The Boston-based appeals court said courts haven't recognized the duplicity of hidden gender transitions as a "violation of the guarantees of substantive due process" – itself a controversial judicial principle for protecting unenumerated rights against government infringement, and a repeated target of Justice Clarence Thomas.

Judges Robin Rosenbaum and Kevin Newsom on the 11th Circuit, nominated by presidents Obama and Trump, respectively, tossed the Littlejohn suit while sniping at each other in dueling concurrences on the validity of substantive due process, with Newsom going so far as to call it "incoherent … made up" by judges and "doing more harm than good."

The dissent by President Ford nominee Gerald Tjoflat, at age 95 the oldest federal judge in active service, warned the 11th Circuit has tacitly ended enforcement of the "fundamental liberty interests" of parents. "The question is whether the Littlejohns alleged a violation of a fundamental right, not whether the conduct also 'shocked the conscience,'" he said.

Preempting parents amid 'ongoing debate in the mental health community'

The Littlejohns' petition for rehearing invoked other parts of Newsom's concurrence – which mocked the "jurisprudential dumpster fire" around substantive due process and the conscience-shocking requirement, which only applies to executive actions and is thus "totally bizarre" – as cries for full-court intervention.

The majority couldn't help but allude to "contrary" statements from the Supreme Court and 11th Circuit itself, but ruled out conscience-shocking by minimizing the harm to the parents – being cut out of decisions about "psychosocial care" –j and emphasizing their daughter was "not physically harmed," taken from them or compelled “to do anything," ADF's brief says.

Echoing the 9th Circuit's reinstatement of the California lawsuit, the Republican AGs' brief says the panel went wrong by "largely relying on circuit precedent about qualified immunity" and botching SCOTUS on conscience-shocking.

The panel ignored whether the district's actions were "deliberate and measured" and insisted only "malicious conduct" or "obviously excessive force" could shock the conscience, a standard the judges admitted is difficult to reach "even where a student dies," their brief says.

Transgender psychologist Anderson, who has transitioned "many" young clients, also filed in the 9th Circuit case alongside LJC and WILL, and was cited in a January district court ruling that greenlit a suit against California officials for secret gender transition guidance to schools.

Their joint brief, which identifies male Anderson using female pronouns, called parental involvement "critical" to "properly assess the underlying sources of the child’s feelings," evaluate risks and benefits, "address any coexisting issues," support the child and ultimately decide whether transition will help the child.

Usurping parents in such a major decision about their child, in the middle of "an ongoing debate in the mental health community about how quickly and under what conditions" gender-confused kids should socially transition, clearly shocks the conscience, even though that condition is not required for the Littlejohns to defend their fundamental rights, the joint brief says.
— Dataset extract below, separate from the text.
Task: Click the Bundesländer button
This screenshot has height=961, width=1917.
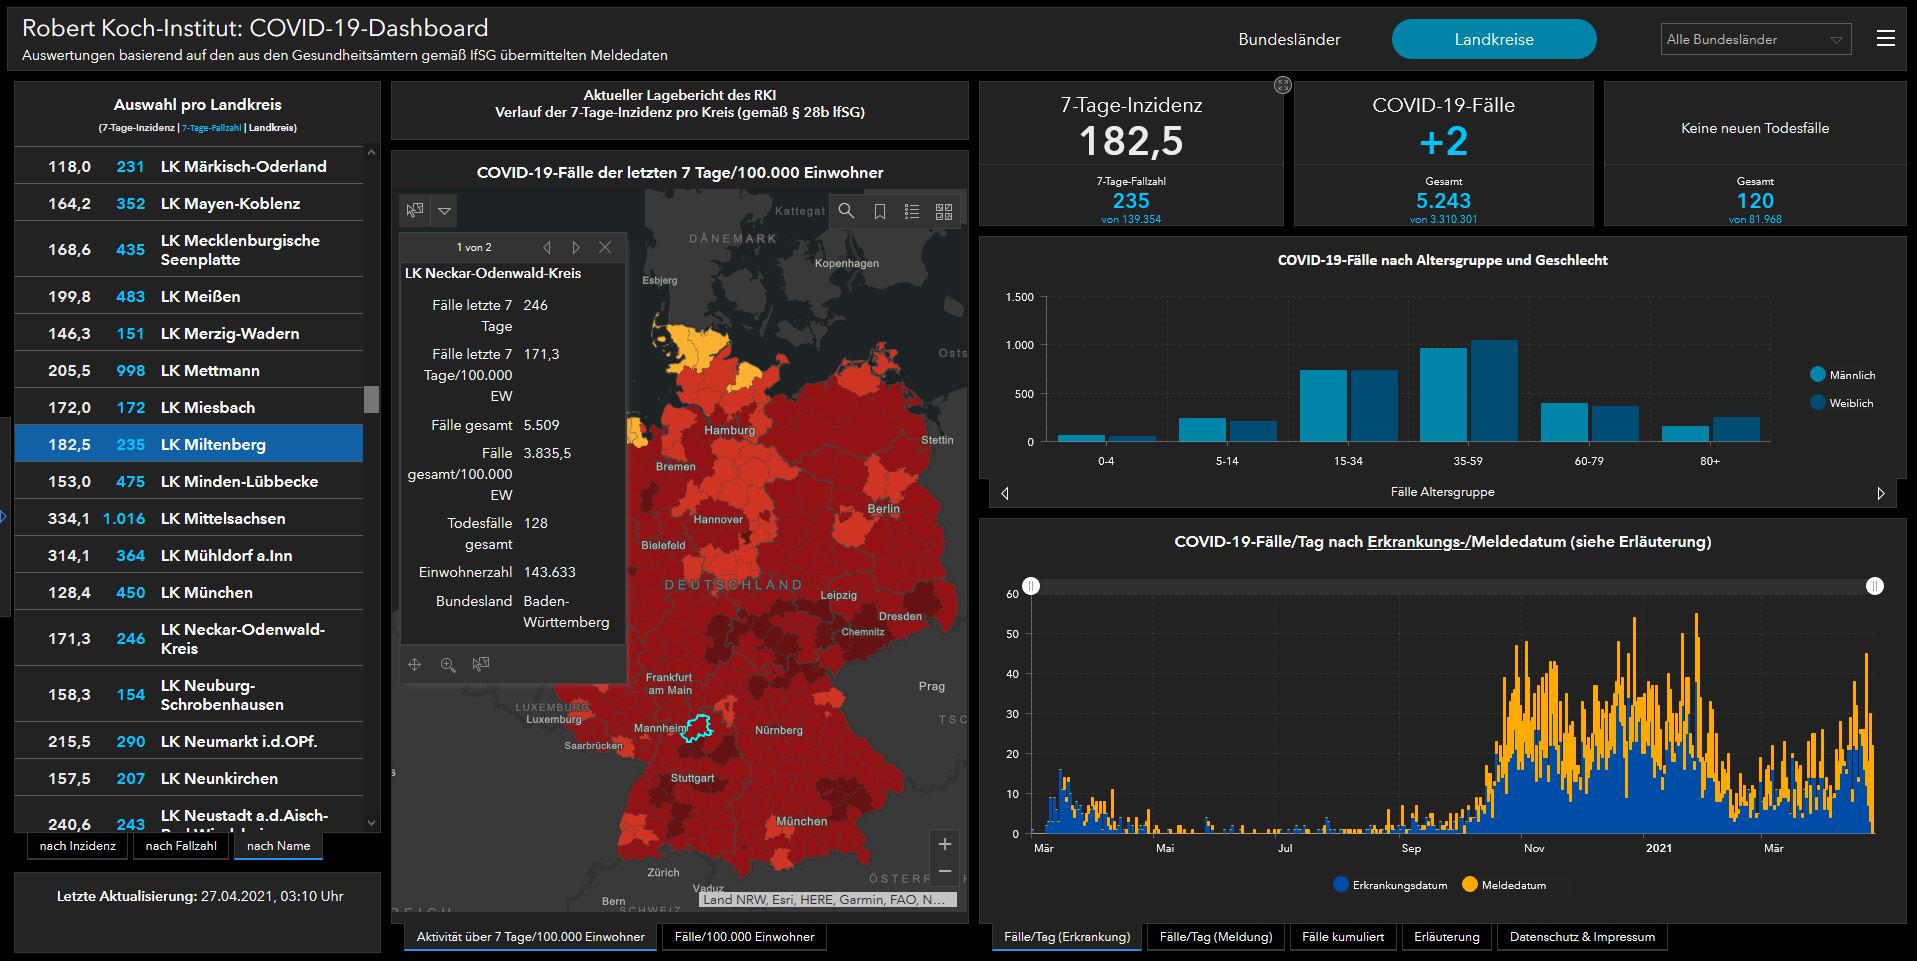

Natural desistance from gender confusion was 80-90% before immediate affirmation of gender identity became a trend, as confirmed by the seventh edition of the World Professional Association for Transgender Health's Standards of Care in 2012, the brief says. It cites the recent Cass report in the U.K. on social transition as a gateway to medical transition.

Medical interventions such as puberty blockers, cross-sex hormones and surgeries in turn "carry known and anticipated risks, including lifelong sterility, sexual dysfunction, mood disorders, and increased risk for cancer and heart disease," the Manhattan Institute brief says.